- _Description of the task_
In your copy, include no images, and write out every entry below exactly as it stands.

- _Input records_
>>>>

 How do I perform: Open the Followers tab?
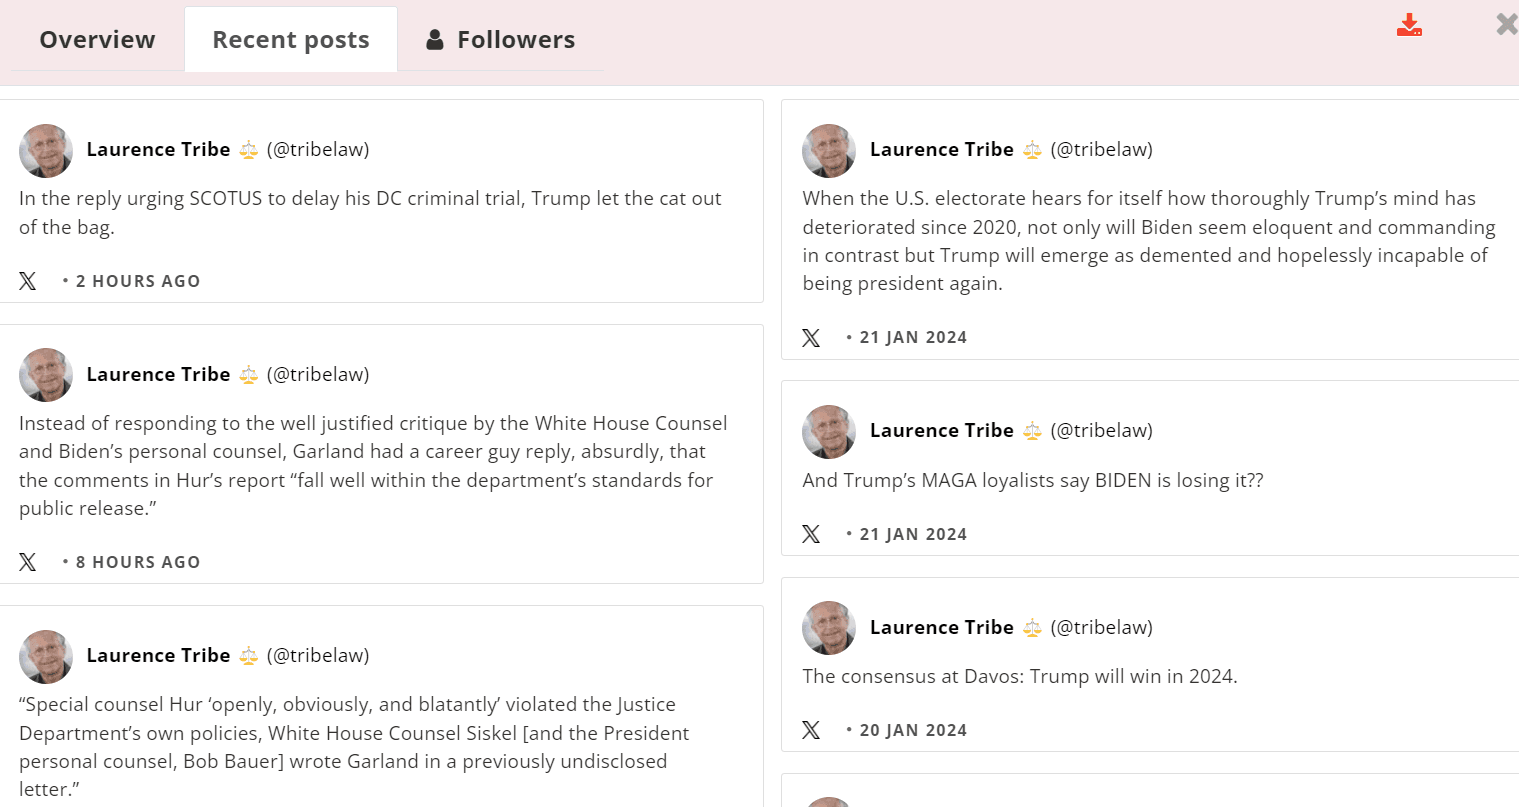click(x=501, y=40)
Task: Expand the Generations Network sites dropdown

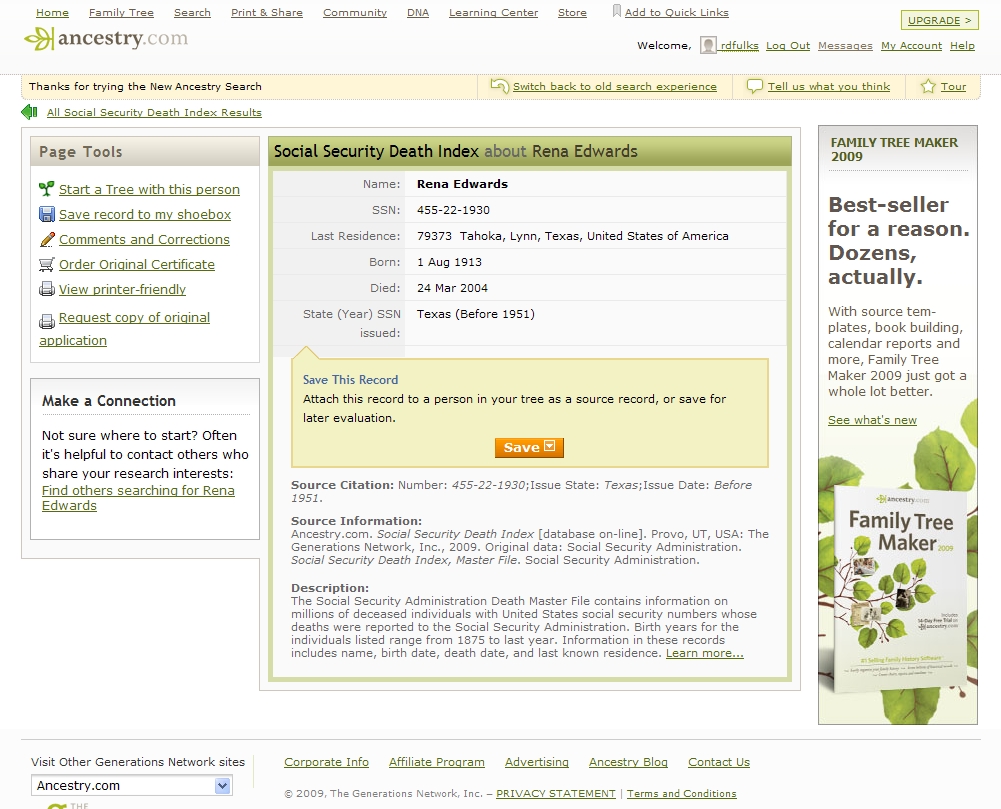Action: 222,786
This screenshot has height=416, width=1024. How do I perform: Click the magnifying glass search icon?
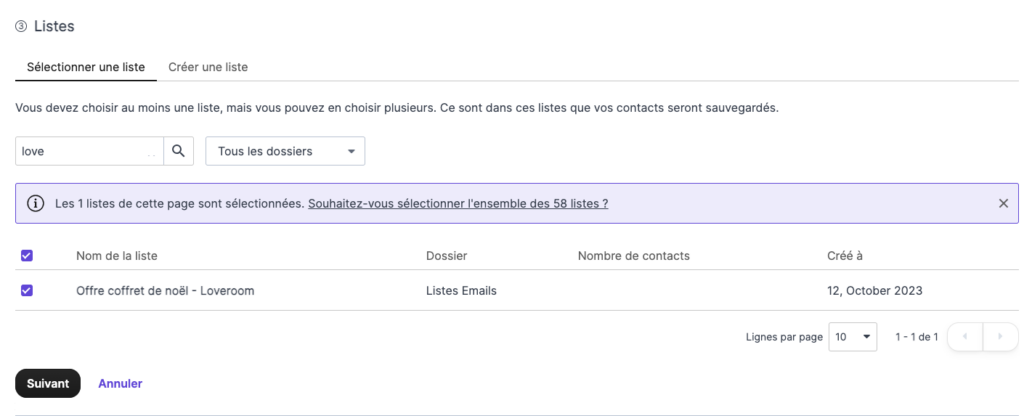coord(178,151)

<<<<

- _Final answer_
 How do I perform: Open the Followers tab?
click(x=501, y=40)
Task: Expand the Generations Network sites dropdown

Action: 222,786
This screenshot has height=416, width=1024. How do I perform: Click the magnifying glass search icon?
coord(178,151)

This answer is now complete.